Hitwoman Kyra Anastas is a modern medusa, killing with the petrifying gaze of the serpents that make up her hair, but a chance encounter forces her to ask the question: Can a monster choose to be good?

The high saturation of the fantasy genre is both a blessing and a curse. It’s a blessing that fans of the genre like myself have so many options to choose from within such a high profile genre, however the volume also can lead to exhaustion. With so many options inside a genre that lends itself to tropes, readers often find themselves burnt out, while authors find that their book is lost amongst the chaff.


With that being said, I’m happy to report that David Burns’ new novel Heart of Stone, book one in his Medusa Chronicles series, does in fact separate itself from the chaff. The book is a fun combination of classic fantasy and new ideas. Rather than trying to completely reinvent the wheel simply to be able to call his work “different,” Burns injects a tried and true fantasy formula with a modern twist, Making for a well-balanced combination. Multi-faceted, nuanced characters, and a classic, immersive world with a unique setting full of rich detail and imagination make for a riveting triumph of urban fantasy.


Burns’ novel poses the question: Can a monster choose to be good? That’s the question facing Kyra Anastas. With snakes for hair and a gaze that turns men to stone, Kyra is a modern-day Medusa, making a living in Chicago as a hitwoman for hire. Feared and hated even by her fellow Mythic, she lives a solitary and bitter existence until a dying millionaire asks Kyra to protect her daughter from supernatural dangers. Eager to be more than just a dealer of death, Kyra takes the job. But the road to redemption will force Kyra to face all her demons– not just the monsters chasing them across the Windy City, but also the horrors that haunt her own evil past.


My favorite aspect of the novel is without a doubt the characters, their development and depth and the first person narration. First person narration is rare in the genre as fantasy tends to lend itself more towards plot-driven stories than character-driven, but in this case Burns, specifically through the protagonist Kyra, does an excellent job generating interest in the characters themselves while keeping the story on-pace and developing the world he’s created.
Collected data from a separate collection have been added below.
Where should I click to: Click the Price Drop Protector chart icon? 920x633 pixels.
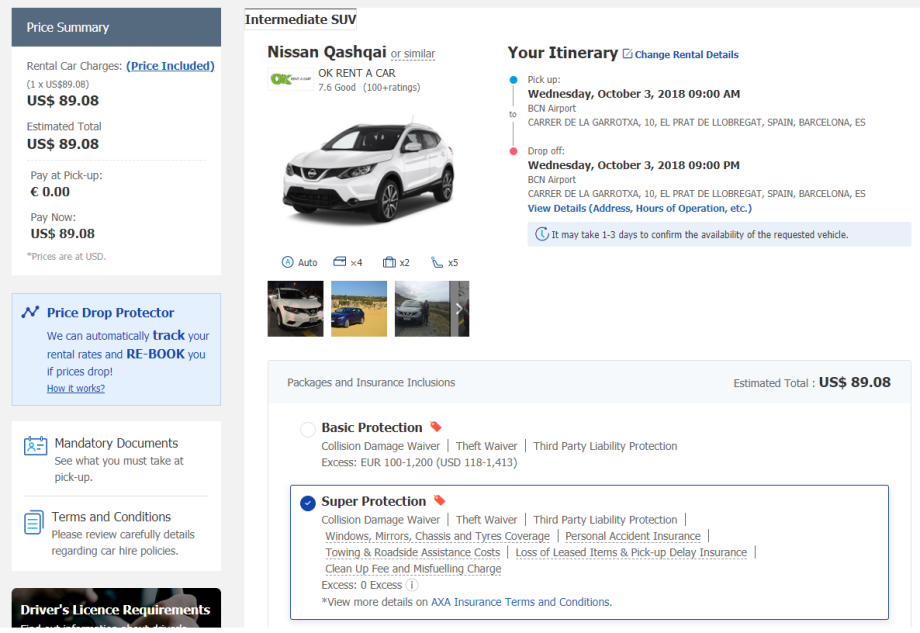(30, 312)
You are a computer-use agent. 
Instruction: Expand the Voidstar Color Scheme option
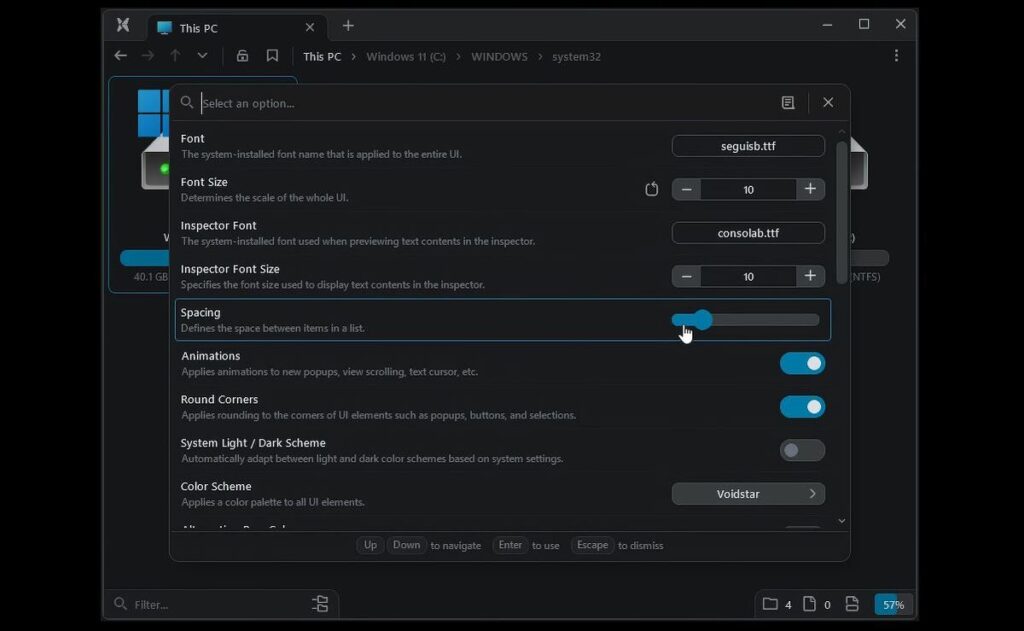[748, 493]
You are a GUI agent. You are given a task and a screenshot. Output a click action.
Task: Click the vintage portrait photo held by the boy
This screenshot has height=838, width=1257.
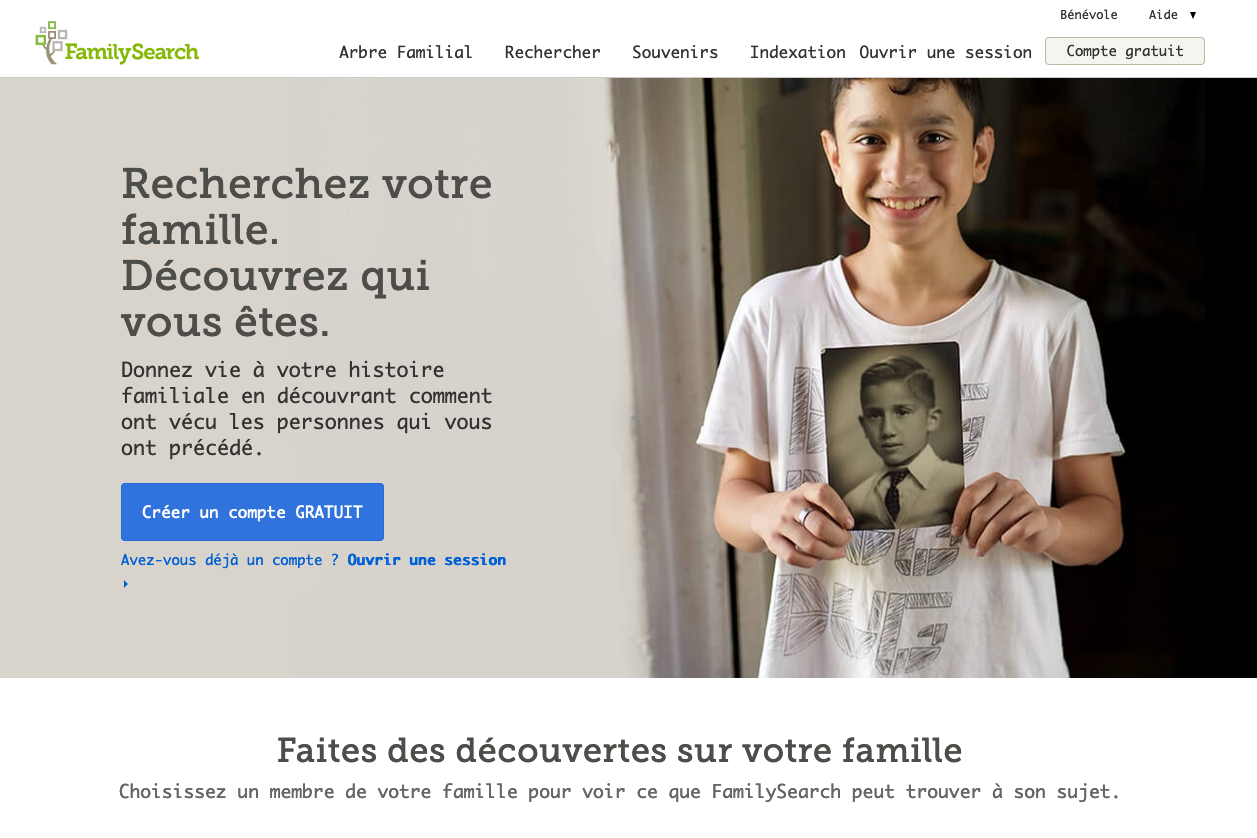pos(892,436)
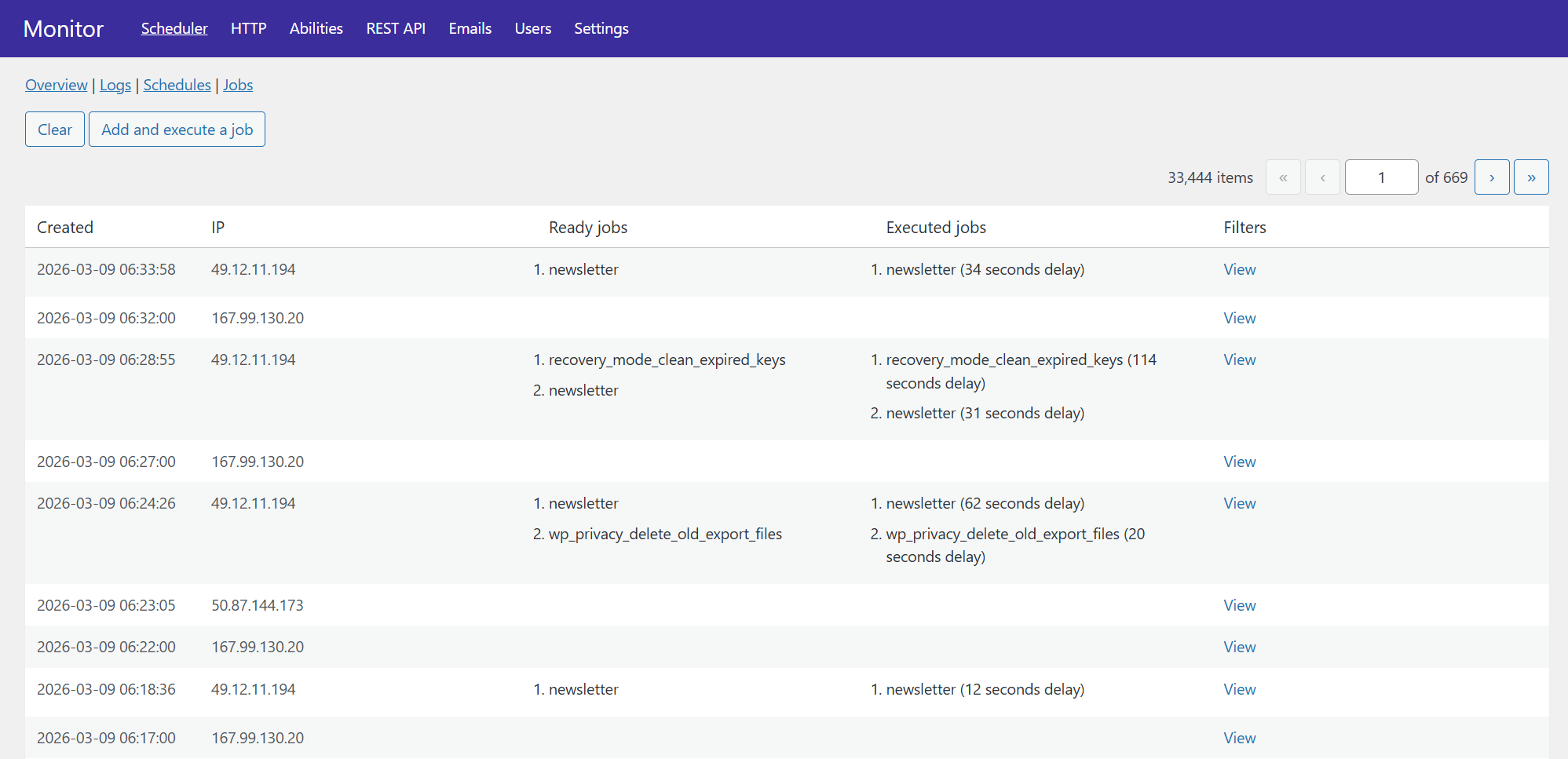Open the HTTP section
This screenshot has width=1568, height=759.
[248, 28]
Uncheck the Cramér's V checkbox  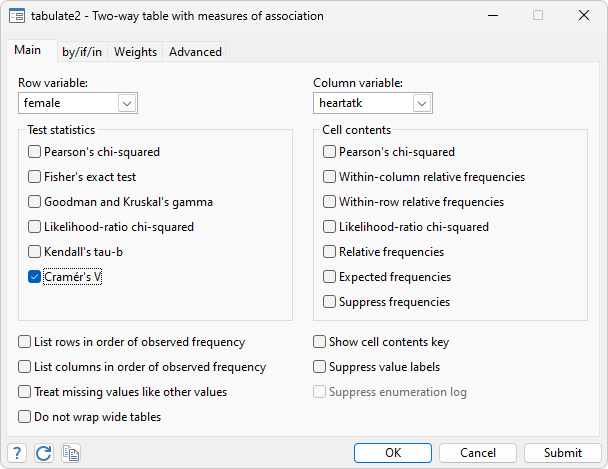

I particularly enjoyed Kyra’s journey and empathized with her desire to change. The first-person narration greatly facilitated this and I believe anything else would have been less effective.


The excellent cast would not be complete with the brilliant prose. Burns’ writing style reminds me heavily of that of Rick Riordan’s The Lightning Thief, simple and easy to digest whilst retaining the depth, nuance and elegance found in fantasy written for older audiences. This is also part of what I believe makes the novel so successful. Because the excellent writing is equally appealing to both younger and older audiences, there’s something for everyone to enjoy. Just as the Lightning Thief, marketed as YA fantasy, became a world wide phenomenon, I believe Heart of Stone will appeal to readers of all backgrounds.


Heart of Stone is not only the perfect read for fantasy fans waiting for their favorite authors to pen the next entries in other series, but a great novel in its own right. I look forward to the next novel in the Medusa Chronicle series, and after reading it, you will as well.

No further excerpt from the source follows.